* **Work to complete**:
Reproduce the data below, substituting "Display size" for each instance of "Screen dimensions" and leaving everything else unchanged.

* **Data shown**:
■ ■ ■ ■ ■ ■ ■
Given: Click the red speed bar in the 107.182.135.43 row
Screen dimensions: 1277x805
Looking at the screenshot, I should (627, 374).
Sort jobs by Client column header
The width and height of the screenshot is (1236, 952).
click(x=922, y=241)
■ ■ ■ ■ ■ ■ ■
* **Solution for this task**:
Given: Click the red speed bar in the 107.182.135.43 row
Display size: 1277x805
Looking at the screenshot, I should (627, 374).
Sort jobs by Client column header
The width and height of the screenshot is (1236, 952).
click(x=922, y=241)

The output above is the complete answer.